Creative outlets are essential to understanding your experiences

Image supplied by: Supplied by Aisha McIntyre
Aisha writes from the perspective of the villain.

If you had to guess my major, what would it be? English Language and Literature? Politics, Philosophy, and Economics? Sociology? If I had to take a guess at which one you’d pick, I think it would involve a ridiculous amount of writing.

Well, you’re wrong. I’m a stone-cold Health Sciences student.

Now you’re probably wondering, why on Earth is a pretentious pre-med interested in writing articles? No, it’s not to “look good on a resume” or “stand out amongst other applicants”—the typical reasons people in my program partake in anything.

There’s a much deeper meaning to this unexpected passion of mine.

My interest was sparked by something seemingly unconventional: the death of my mother when I was young. That experience forced me into the world of emotions—trauma, injustice, hardship—that broadened my perspective on the world.

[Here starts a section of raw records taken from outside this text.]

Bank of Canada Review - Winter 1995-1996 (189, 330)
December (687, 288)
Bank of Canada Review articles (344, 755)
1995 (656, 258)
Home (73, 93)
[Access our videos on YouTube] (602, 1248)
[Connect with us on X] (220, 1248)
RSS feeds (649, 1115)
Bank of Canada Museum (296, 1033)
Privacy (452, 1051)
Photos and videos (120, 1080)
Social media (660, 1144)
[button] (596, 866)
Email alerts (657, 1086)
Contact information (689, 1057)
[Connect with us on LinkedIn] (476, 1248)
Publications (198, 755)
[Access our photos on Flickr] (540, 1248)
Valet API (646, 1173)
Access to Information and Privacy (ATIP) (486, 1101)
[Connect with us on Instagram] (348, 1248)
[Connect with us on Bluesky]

As someone who tends to be “cold-hearted” and unemotional, these new emotions scared me. Despite my best attempts to bury them deep in the grave, I couldn’t keep them there forever.

Their essence came out in lingering memories, unexpected scenarios, and in unique, but morbidly beautiful, ways. I could not express the nature of these feeling through words. It was too complicated, too messy, too imperfect of a thing for me to do, and there was no way to verbally describe what I was going through without stumbling over my words every time I tried to speak.

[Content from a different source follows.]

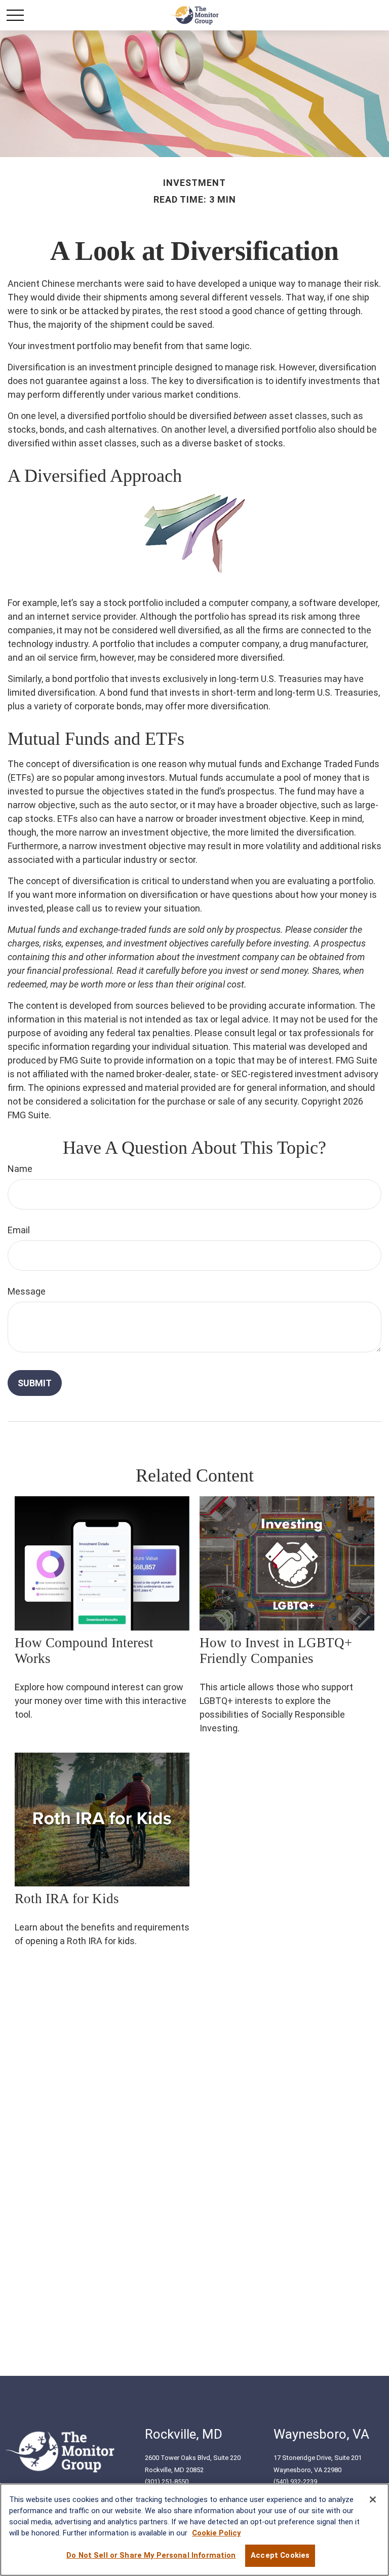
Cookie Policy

However, when I started jotting down these complex thoughts, everything started to make sense.

After months of being constantly bombarded with triggers of things I wished to erase from my memory, I had reached my breaking point.

I had tried everything to try and dissociate from this continuous agony, but nothing seemed to work. I was too stuck in the past. My vision had become so narrow that I couldn’t see anything unless it was close enough in front of me to hit me in the face.

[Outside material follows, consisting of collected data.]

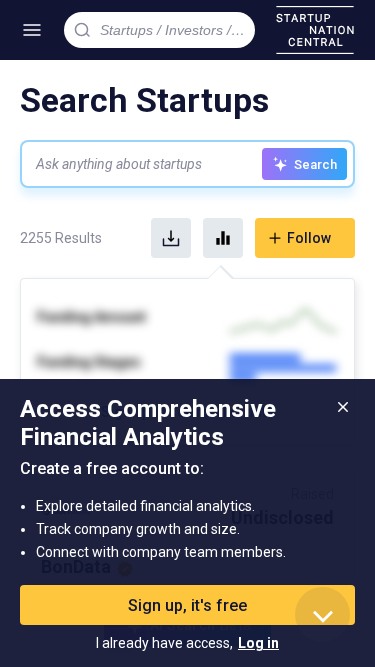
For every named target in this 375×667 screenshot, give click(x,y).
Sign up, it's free (187, 605)
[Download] (171, 238)
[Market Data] (223, 238)
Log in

I so desperately wanted to leave the encapsulating box that I was trapped in. Each day, it kept closing in on me little by little, until I nearly suffocated and couldn’t breathe. I needed to escape from the broken world that had affected me so tremendously.

Writing seemed like the best option—it was a way to finally be free from the terrors in my own mind, in a way nobody else would know about.

As I started to linguistically express my innermost self, I realized it wasn’t emotions that scared me: it was their beautiful complexity, which I had yet to understand or appreciate. It was at that moment that I started to fully connect with my feelings and understand them in ways I didn’t know I could.

After that, my emotions seemed a lot less frightening, and even a bit alluring.

There’s something about having everything on paper, staring right at you, forcing you to confront your feelings, that makes you see your circumstances from a different viewpoint—as though you’ve transformed into a completely new person.

I found it substantially easier to express myself this way. I could contemplate the specific words for my feelings at length, connect certain feelings and experiences together, and figure out what was going on beyond my superficial exterior.

Eventually, words become thoughts, and thoughts become new ideas stemming from the basic premises of my life-altering experience.

These new ideas started off as chaotic, disconnected, and sporadic, but later became coherent, flowing lines of poetry describing everything I’ve gone through in an emotive, metaphorical, and somewhat dark, gruesome, and graphic way.

I don’t write from the perspective of a hero or as someone who always does everything right. Instead, I write as the villain—the person who experiences adversity, makes mistakes, and whose experiences hurt. I write as the person who accepts their flaws and history for what it is and continues moving forward.

My take: underneath every villain lies a hero.

Negative experiences are the things we learn from. They’re the things that give us insight into the issues of the world, the things that grow our character.

Can we really be classified as a hero if we’ve never had the experience of having to go through something that makes us question everything—our values, our morals, our views on life?

Beneath every person lies a deeper story, a reason why we think, act, and feel the way we do. Within that story lies a revealing truth about the world that we wouldn’t have learned if we hadn’t lived that experience. It forms the entire basis of our identity.

Without communicating that truth, how will we learn to express our true selves? How can we really appreciate life if we can’t share our identity, or feel enough to even discover it?

You can’t hide from reality. You can’t hide from emotions. You can’t hide from the things that force you to evaluate your inner working complexities. What you can do is find a way to express those buried imperfections—one that will help you understand how you’re feeling, work through your emotions, and grow throughout the experience.

You need to find that way of expression. For me, it was writing.

It gave me an outlet to confront the adversity I have faced, my flaws, and the reasons I am who I am. It gave me the chance to explain why being the villain didn’t make me the evil one in the story—all it did was show there were more underlying reasons for my identity than what other people saw.

It finally gave me the opportunity to let people know that beyond my seemingly well-structured, confident persona, lies a flawed person with a crumbled past.

Nothing is perfect. The world isn’t perfect, you aren’t perfect, and I’m certainly not perfect. These imperfections do not define us—it’s how we express them that does.